◆ **Problem to solve**
Repeat the lines of the listing below exactly, starting at the line that contains "南長崎店 (447, 290)" and running through the last line, both included, and only those.

◆ **Given records**

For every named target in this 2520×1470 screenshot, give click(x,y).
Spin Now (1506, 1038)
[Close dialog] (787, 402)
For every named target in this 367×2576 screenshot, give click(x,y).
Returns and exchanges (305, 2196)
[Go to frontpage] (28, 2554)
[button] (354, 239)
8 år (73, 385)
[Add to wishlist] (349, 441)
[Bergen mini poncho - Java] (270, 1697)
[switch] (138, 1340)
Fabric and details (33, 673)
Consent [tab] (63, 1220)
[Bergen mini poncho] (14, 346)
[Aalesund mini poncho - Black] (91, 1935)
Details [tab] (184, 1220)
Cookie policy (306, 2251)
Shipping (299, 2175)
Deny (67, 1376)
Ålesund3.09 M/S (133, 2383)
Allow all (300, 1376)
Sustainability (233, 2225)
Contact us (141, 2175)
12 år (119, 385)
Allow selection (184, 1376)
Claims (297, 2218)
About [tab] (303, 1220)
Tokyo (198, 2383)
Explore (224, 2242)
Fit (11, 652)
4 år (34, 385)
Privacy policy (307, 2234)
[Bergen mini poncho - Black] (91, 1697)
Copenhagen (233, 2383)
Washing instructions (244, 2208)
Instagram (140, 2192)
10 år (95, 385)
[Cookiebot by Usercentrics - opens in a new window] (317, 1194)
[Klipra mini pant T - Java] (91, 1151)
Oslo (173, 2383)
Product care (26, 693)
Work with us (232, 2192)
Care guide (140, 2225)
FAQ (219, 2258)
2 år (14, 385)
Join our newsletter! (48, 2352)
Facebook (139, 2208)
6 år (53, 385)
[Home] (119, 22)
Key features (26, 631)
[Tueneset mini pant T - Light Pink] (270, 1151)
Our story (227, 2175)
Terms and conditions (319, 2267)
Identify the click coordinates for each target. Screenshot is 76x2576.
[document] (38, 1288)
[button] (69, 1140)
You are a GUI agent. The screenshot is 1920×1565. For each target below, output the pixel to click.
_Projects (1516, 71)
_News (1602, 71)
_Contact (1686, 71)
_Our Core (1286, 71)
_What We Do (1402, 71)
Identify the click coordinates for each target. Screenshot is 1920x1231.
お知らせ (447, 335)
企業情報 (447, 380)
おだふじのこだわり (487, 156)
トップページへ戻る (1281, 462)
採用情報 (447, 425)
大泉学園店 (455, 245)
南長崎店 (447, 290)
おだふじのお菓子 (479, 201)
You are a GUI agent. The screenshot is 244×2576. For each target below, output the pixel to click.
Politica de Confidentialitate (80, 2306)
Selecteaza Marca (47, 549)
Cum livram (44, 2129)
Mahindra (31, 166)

◆ **Written solution**
南長崎店 (447, 290)
おだふじのお菓子 (479, 201)
You are a GUI agent. The screenshot is 244×2576. For each target below, output the pixel to click.
Politica de Confidentialitate (80, 2306)
Selecteaza Marca (47, 549)
Cum livram (44, 2129)
Mahindra (31, 166)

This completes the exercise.